Further, you can calculate planar and total surface area of the object.

```{r}
planar(mcap)
surface_area(mcap)
```

## Shape Metrics

There are a number of other metrics that tell you more about the shape of the object. See Zawada et al. (2019) for an example of an application of these metrics on corals.  

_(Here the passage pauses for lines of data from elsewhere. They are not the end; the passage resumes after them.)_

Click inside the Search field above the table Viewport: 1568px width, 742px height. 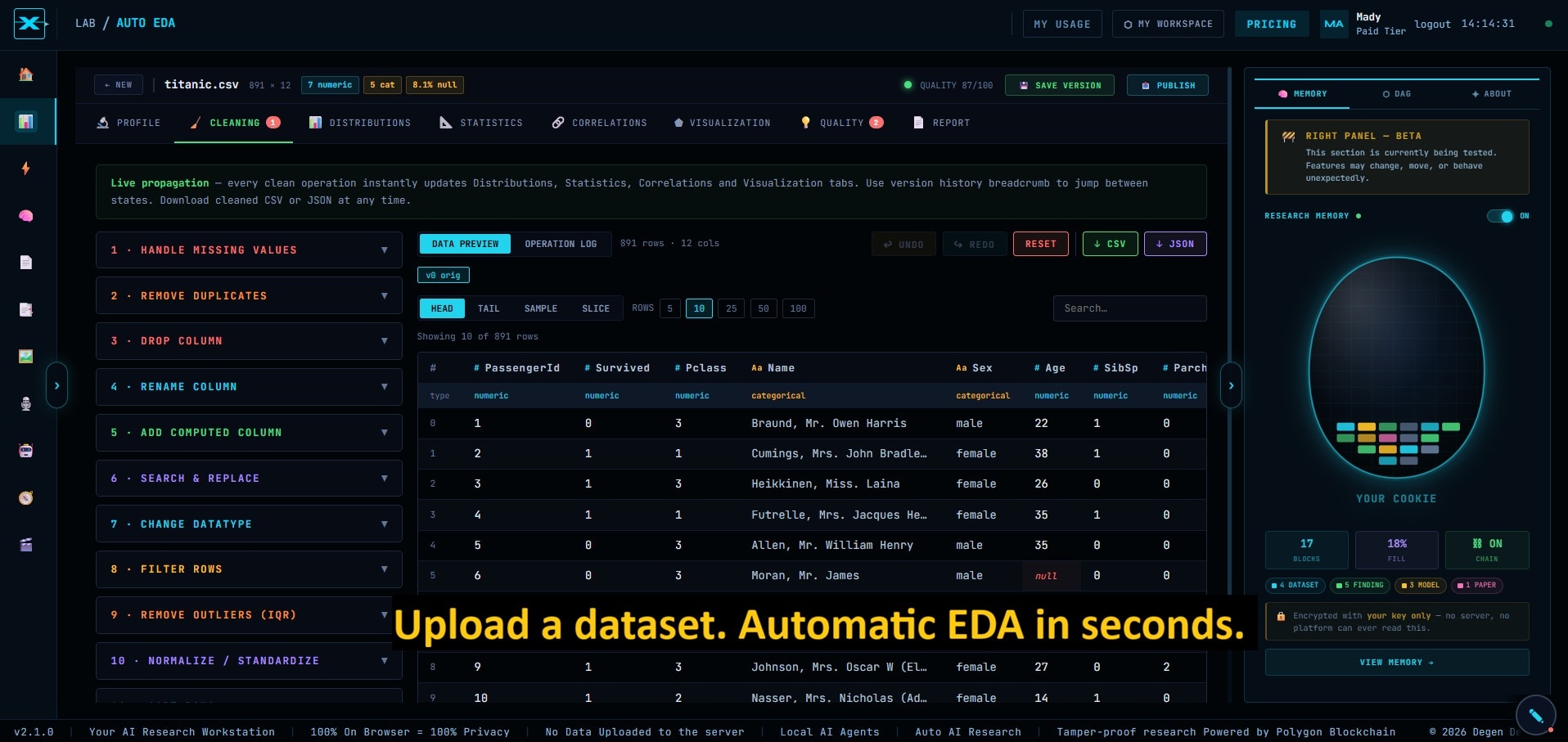click(x=1129, y=308)
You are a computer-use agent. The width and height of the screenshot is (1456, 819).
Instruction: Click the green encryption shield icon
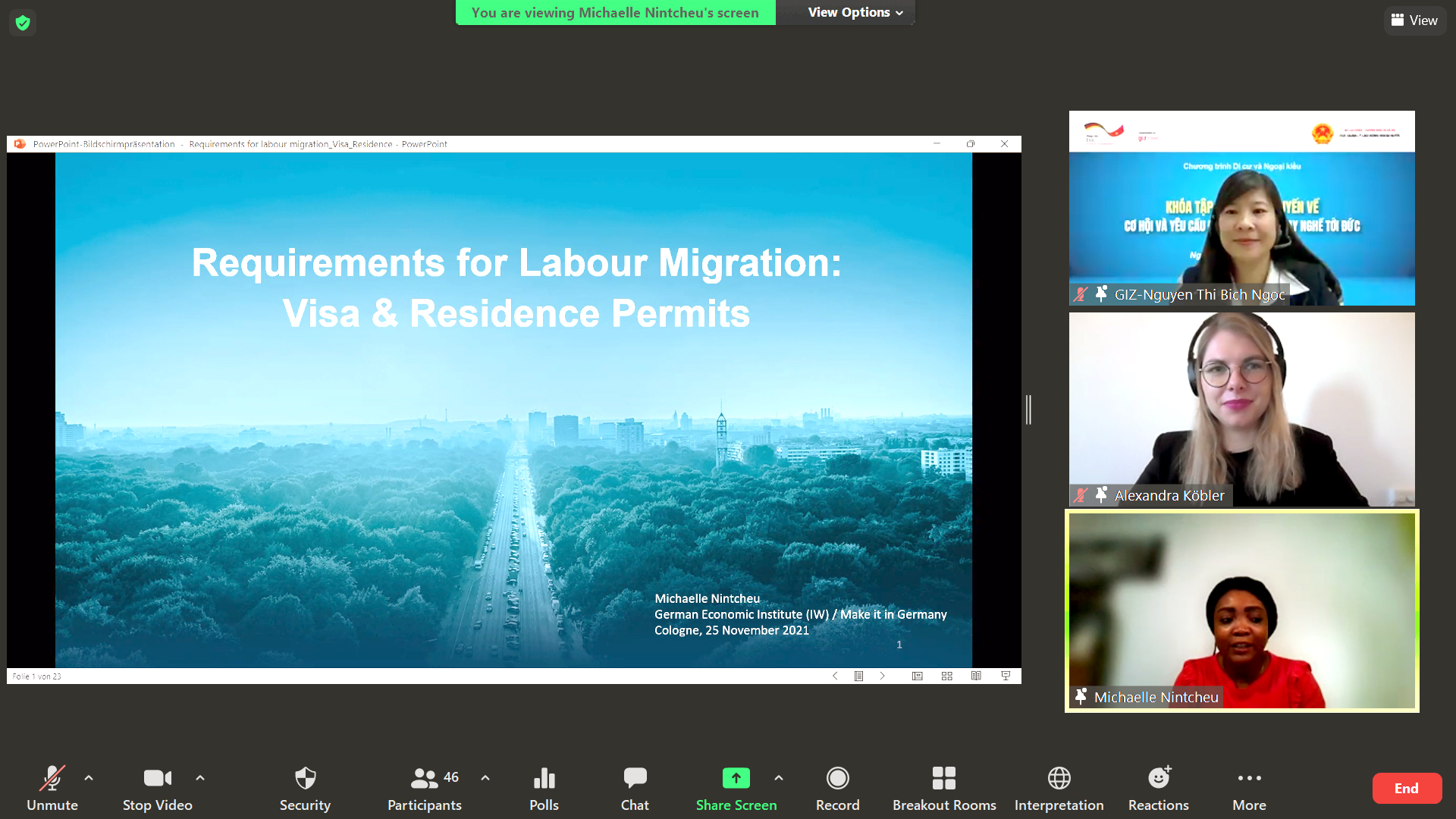(x=23, y=23)
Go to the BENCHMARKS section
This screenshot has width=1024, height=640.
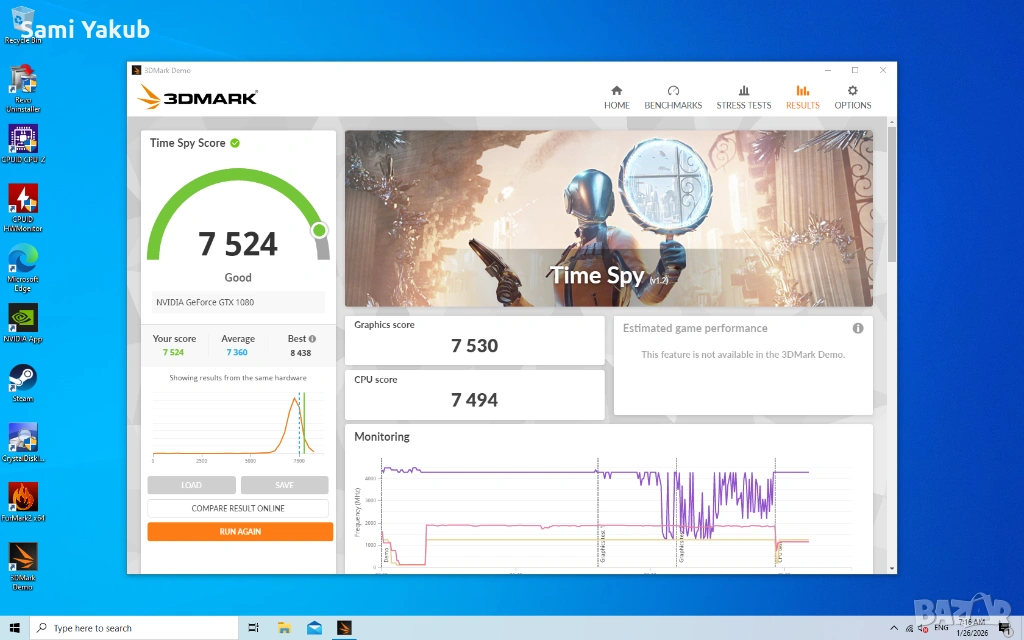click(x=673, y=97)
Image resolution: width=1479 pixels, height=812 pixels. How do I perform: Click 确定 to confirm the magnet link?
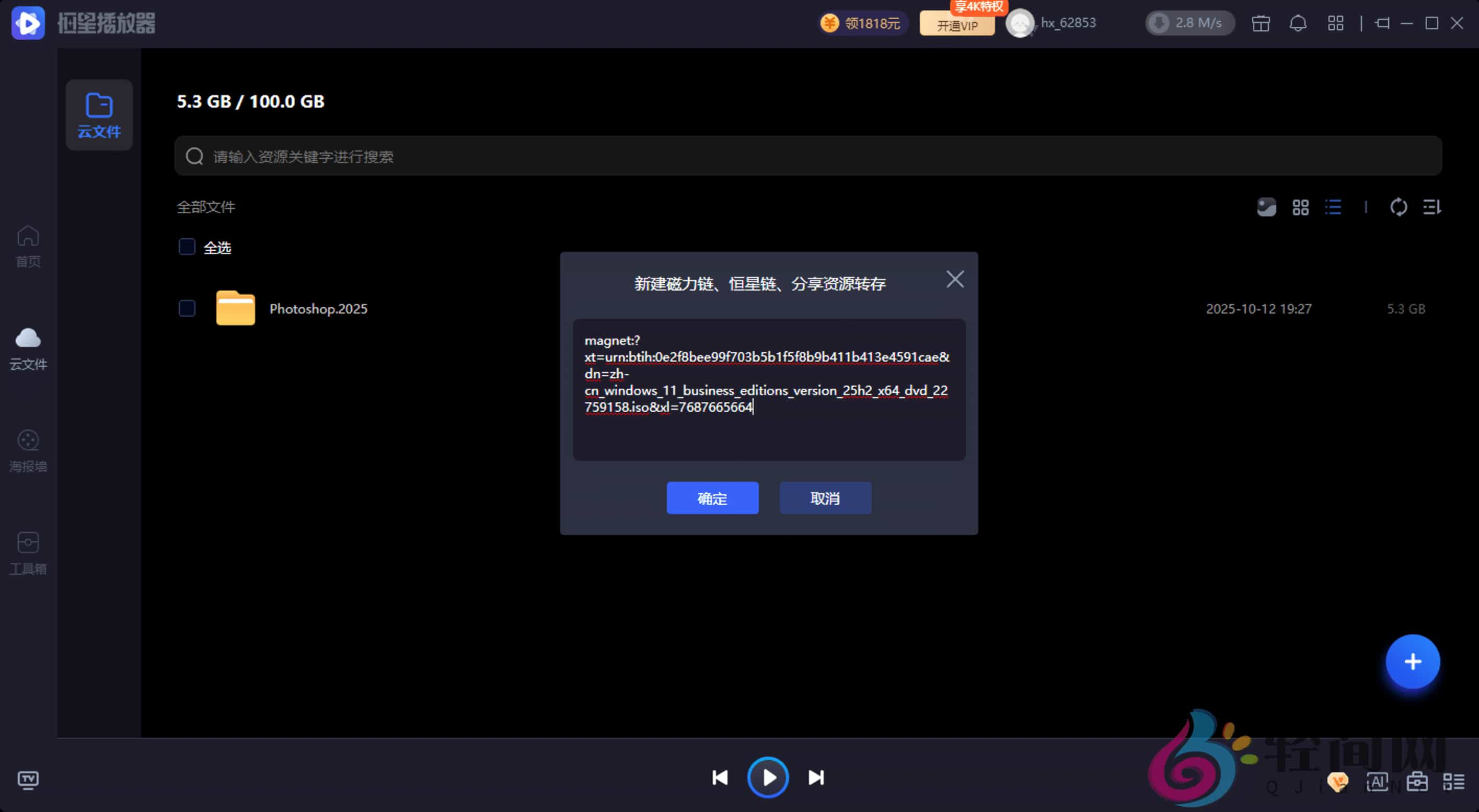pos(712,498)
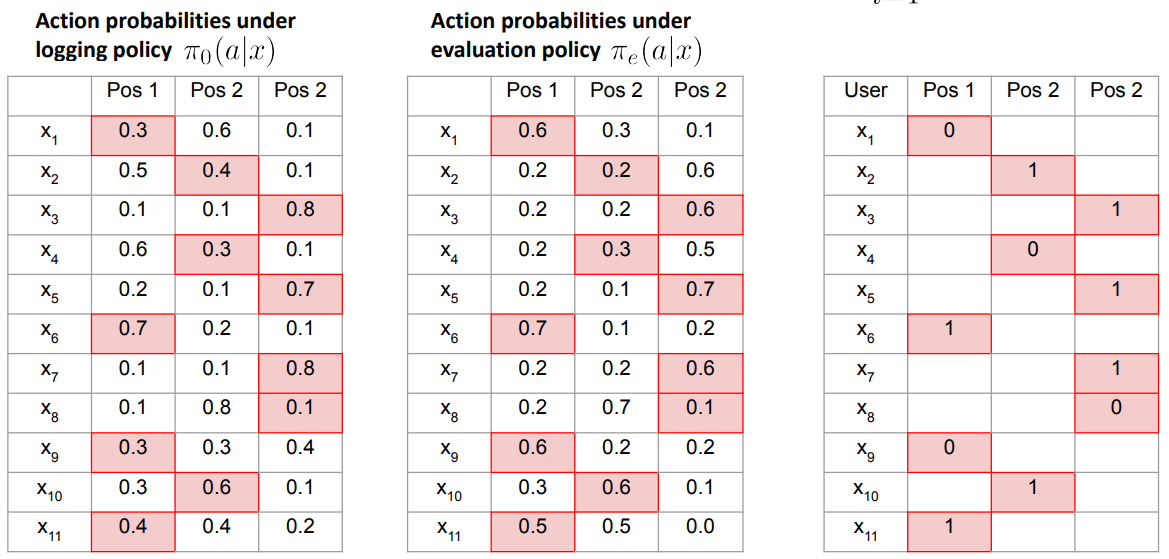Click highlighted 0 in User table row x4
This screenshot has width=1169, height=559.
coord(1032,250)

- **Convexity:** the ratio of the volume of the object and the volume of the convex hull around the object.  
- **Packing:** The ratio of the surface area of the object and the surface area of the convex hull around the object.    
- **Sphericity:** The ratio of the surface area of a sphere with the same volume as the object and the surface area of the object.  
- **Second moment of area (`sma`):** A measure of top-heaviness using area. Calculated by multiplying the surface area of each triangle in the mesh by its vertical distance from the origin.  
- **Second moment of volume (`smv`):** A measure of top-heaviness using volume. For each triangle in the mesh, a tetrahedron between the triangle and the origin was calculated. The signed volume of each tetrahedron was multiplied by the vertical distance between the centroid of the tetrahedron and the centroid of the attachment plane.      
- **Mechanical shape factor (`csf`):**  Mechanical vulnerability of a structural element (Madin & Connolly, 2006).  

```{r}
# convexity
convexity(mcap)

# packing
packing(mcap)

# sphericity
sphericity(mcap)

# second moment of area
sma(mcap)

# second moment of volume
smv(mcap)

# mechanical shape factor
csf(mcap)

```

## Transform mesh into a DEM or 2D shape    

You can also transform a 3D mesh to a DEM, and then apply DEM functions to the surface.

```{r, message=FALSE}
dem <- mesh_to_dem(mcap_uniform, res = 0.002, fill = FALSE)
raster::plot(dem)
rg(dem, method = "area") 
```

You can also transform a 3D mesh to a 2D drawing, and then apply 2D functions to the object.
Note that fractal dimension ranges between 1 and 2 for 2D drawings, rather than 2 and 3 for 3D meshes. 

```{r}
pts <- mesh_to_2d(mcap_uniform)
plot(pts, asp=1)

# perimeter
perimeter(pts)

# circularity
circularity(pts)

# fractal dimension
fd(pts, method = "boxes", keep_data = FALSE, plot = TRUE)

```


## References       

- Zawada KJA, Dornelas M, Madin JS (2019) Quantifying coral morphology. Coral Reefs, 38:1281–1292.  
- Madin JS & Connolly SR (2006) Ecological consequences of major hydrodynamic disturbances on coral reefs. Nature. 444:477-480.